I useta think Night Shift with Michael Keaton was a good movie, and I useta think “Night Shift” by The Commodores was a good song. As a kid I couldn’t understand why they weren’t combined.
Okay, I get it, the song was about Marvin Gaye, and not about guys running a brothel out of the city morgue. To me, Marvin Gaye falls into the “no effect” category of music. The emotions are usually saccharine, nowhere close to aligned with my own, and I find the reverence shown by listeners to Gaye’s songs to be completely alien. I don’t want to hear about some dude getting sick in the morning and craving pussy. If my head is in the toilet, the last thing on my mind is sex.

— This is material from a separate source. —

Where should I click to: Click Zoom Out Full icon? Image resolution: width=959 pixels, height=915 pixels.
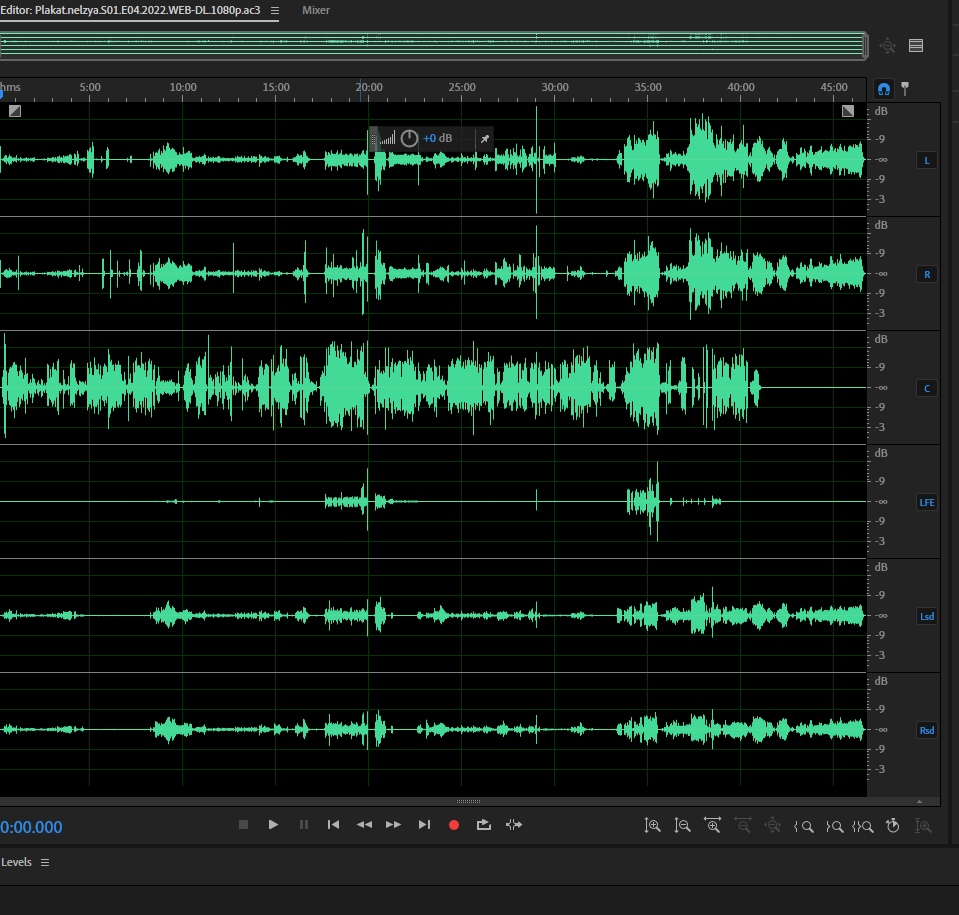(x=773, y=826)
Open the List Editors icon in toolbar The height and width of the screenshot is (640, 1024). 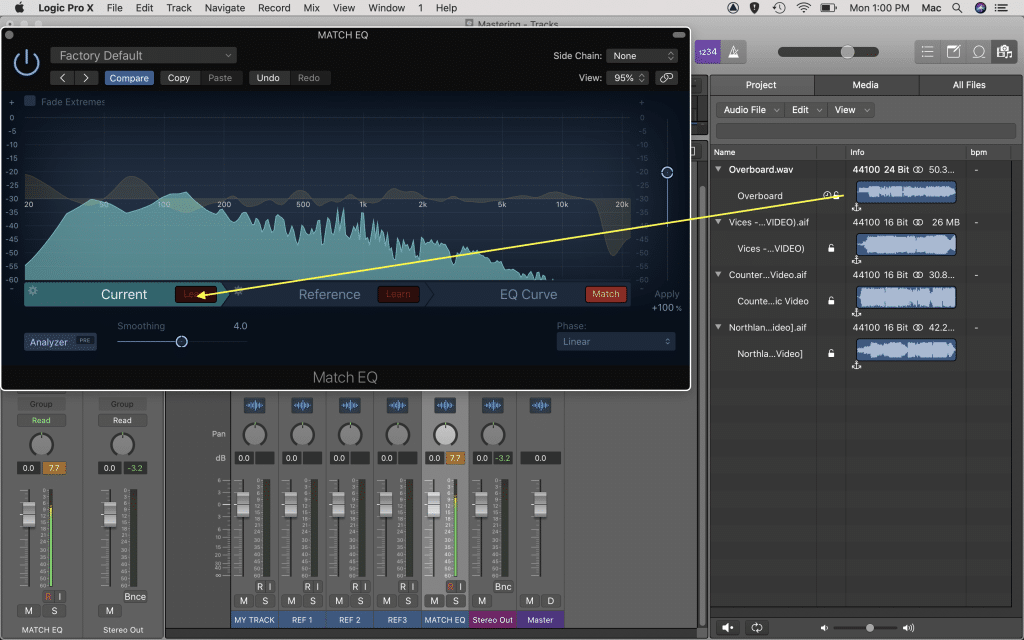click(x=927, y=51)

The Commodores did “Machine Gun“. I linked it so you can take in what is undoubtedly one of the greatest recordings in the history of music. Yes, Lionel Richie was involved. How does one go from that, to the likes of “Night Shift” and “All Night Long”? Did you ever sit and ponder how excruciatingly banal that latter single is? The vocalists all sound as though they are comfortably seated. It has the edginess and pep of an expired Vienna sausage. Then the coke finally kicks in, and TAM BO LI DE SAY DE MOI YA, YEAH, JAMBO JAMBO!!! You can almost hear the school shoes being rung up at the mall Payless in the background. Actual funk is prohibited on store premises.
Quick quiz: name five (5) bands that were world-famous household names, grossed millions in record sales, that didn’t go on to stink horribly or go extinct over two decades. Five, not just one with an explanation. Five.

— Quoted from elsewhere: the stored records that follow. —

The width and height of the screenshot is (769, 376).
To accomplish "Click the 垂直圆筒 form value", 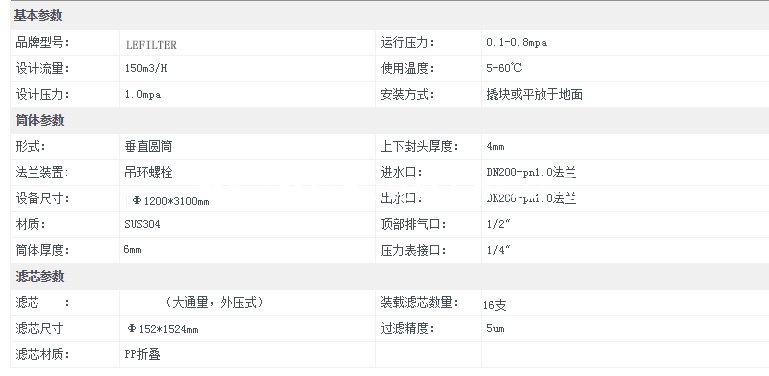I will tap(149, 146).
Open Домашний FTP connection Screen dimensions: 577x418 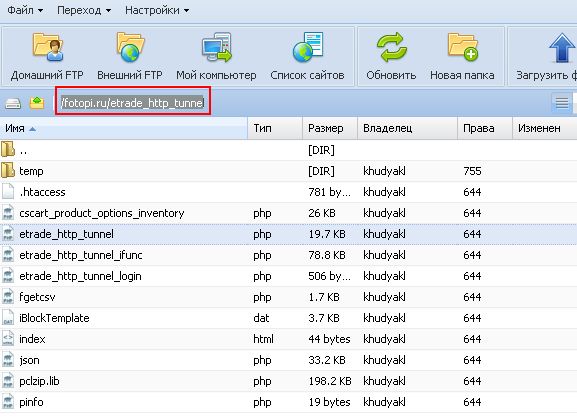point(47,57)
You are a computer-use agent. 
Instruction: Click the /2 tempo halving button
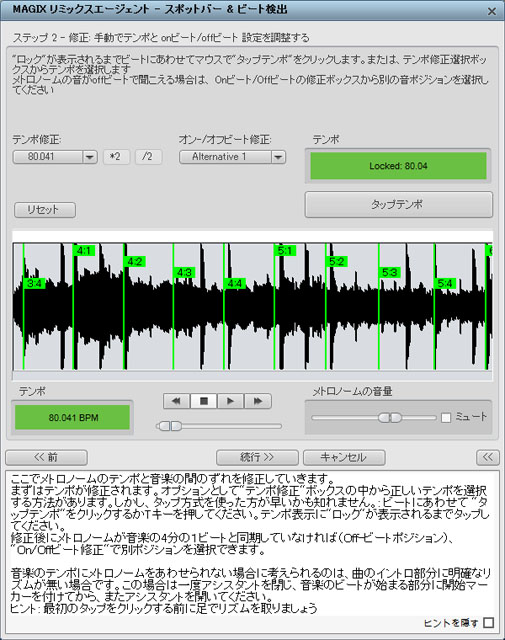coord(148,156)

You can’t. Because in reality, everything that makes big bank goes on to suck unholy ass. Everything. If it’s profitable, expect it to embarrass you within twenty years. There are literally no exceptions.
The bands, TV shows and movies you grew up on are a laughingstock to any high school kid. Whether you believe it or not, this is by design. It’s planned obsolescence, just like laptops and washing machines. Corporate music labels hate nothing more than a solo performer who intends to support their own family with a storied career. They want robots who promote their interests without complaint, while playing pop-star for legions of paying fans. You have never heard, nor will you ever hear, of a positive relationship between a producer and any musician. It’s always pure slavery and exploitation. You will see a unicorn pop out of a cloud and fart cupcakes before you ever hear about a producer with integrity. Show me a high-profile music producer and I’ll show you a degenerate who fucks artists up the ass for jollies.
Natalie Merchant’s voice has always made my skin crawl, as far back as 10,000 Maniacs, a band everyone was supposed to like when I was in high school. My mental image of her is a short and obnoxious woman with B.O. and a sundress that she doesn’t have the shape for, which she uses to waft her natural musk about the coffee house or whatever as she brays like Katharine Hepburn on a vibrating saddle. That’s just my mental image, outside of her album covers I have no idea what she looks or smells like.
The later issues of Pete Bagge’s legendary comic-sized Bildungsroman HATE were padded out with text pieces at the back, which were okay (Lisa Carver is generally reliable), but featured as a regular columnist a guy I knew by his hoity-toity nom de plume as one of the major victims of Jim Goad’s even more legendary “Chocolate Impulse” zine hoax. This guy later went on to retire his pen name, and I think he died sometime later and also was not unliked by many of my peers, so I’m leaving out the details. If you’re curious, consult ANSWER Me! #4 (“The Rape Issue”), or one of the compendiums that collects the issues.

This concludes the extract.